Experiment: the conductive core and the insulating layer of the aluminum alloy prepared in the examples and the comparative examples are subjected to related performance tests. Measuring the conductivity of the aluminum alloy conductive core by an eddy current method at room temperature, and testing the tensile strength of the aluminum alloy conductive core by using a universal testing machine to obtain the tensile strength A; the insulating material was injection molded to obtain a 100 × 100 × 0.1mm sample, the tensile strength of the insulating layer was tested using a universal tester to obtain tensile strength B, and the dc voltage breakdown strength was tested using a standard voltage breakdown tester with a two-column test electrode having a diameter of 25mm at a step-up ratio of 1k/V, with the data shown below:
and (4) conclusion: as can be seen from the data of the embodiments 1 to 3, the mechanical property of the prepared aluminum alloy wire harness is effectively improved on the basis of ensuring high conductivity of the aluminum alloy conductor; the insulating layer has excellent mechanical strength and breakdown strength, and can be matched with high-voltage rapid charging. Comparing the data of comparative examples 1 to 3 with example 1, it can be seen that the conductivity reached 57.4% with a single introduction of calcium; however, the mechanical properties were not good, and when calcium and manganese were introduced at the same time, it was found that the mechanical properties increased rapidly, but the conductivity decreased rapidly. When calcium manganese cerium was introduced at the same time, it was found that the conductivity was also decreased, but the conductivity was increased as compared with comparative example 2, indicating that the introduction of rare earth cerium can improve the conductivity. Comparing the data of comparative examples 4 to 7 with example 1, it can be seen that the direct introduction of ethylene-vinyl acetate, methyl 3- (3, 5-di-tert-butyl-4-hydroxyphenyl) propionate, dimethyl methylphosphonate, leads to a decrease in mechanical properties and breakdown strength due to the presence of migration. Also, in comparative example 7, graphene oxide was not used, increasing the mobility of dicumyl peroxide, resulting in a decrease in performance. In comparative example 5, however, dimethyl methylphosphonate was not introduced, so that the oxidation resistance was lowered, thereby causing a slight decrease in performance. In comparative example 6, the ethylene-propylene-diene monomer was not modified, so that the compatibility and crosslinking properties were reduced, and the properties were degraded.
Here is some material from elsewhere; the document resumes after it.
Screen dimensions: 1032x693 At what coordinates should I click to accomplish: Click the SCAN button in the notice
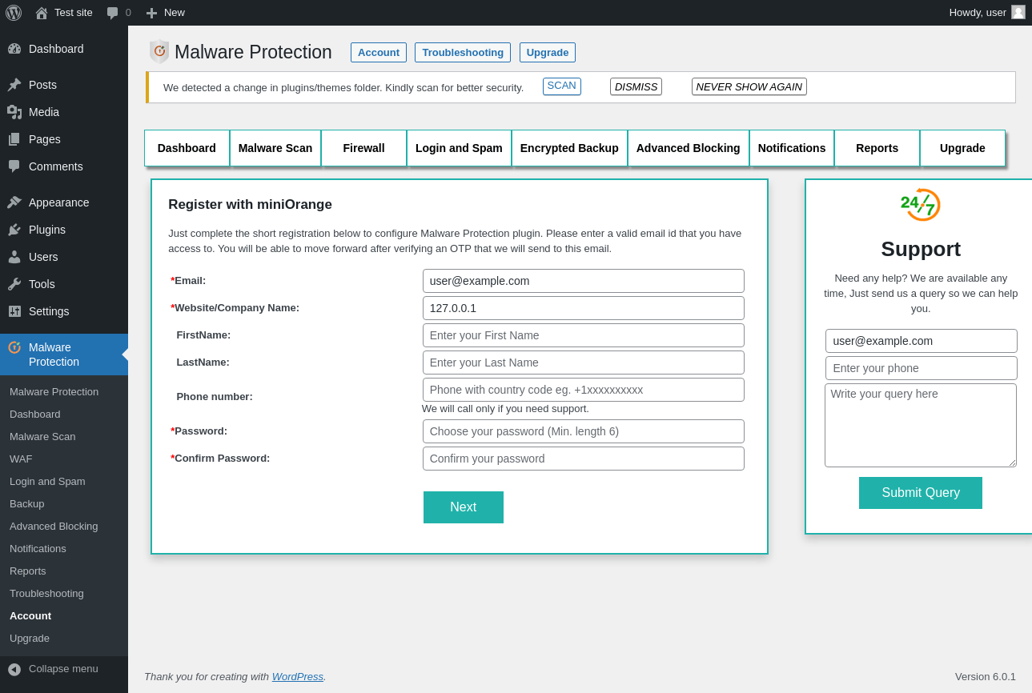point(561,86)
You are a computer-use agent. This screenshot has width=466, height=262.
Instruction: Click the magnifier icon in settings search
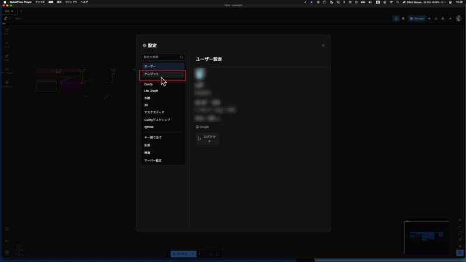pos(182,57)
Finally, it should be noted that: although the present invention has been described in detail with reference to the foregoing embodiments, it will be apparent to those skilled in the art that changes may be made in the embodiments and/or equivalents thereof without departing from the spirit and scope of the invention. Any modification, equivalent replacement, or improvement made within the spirit and principle of the present invention should be included in the protection scope of the present invention.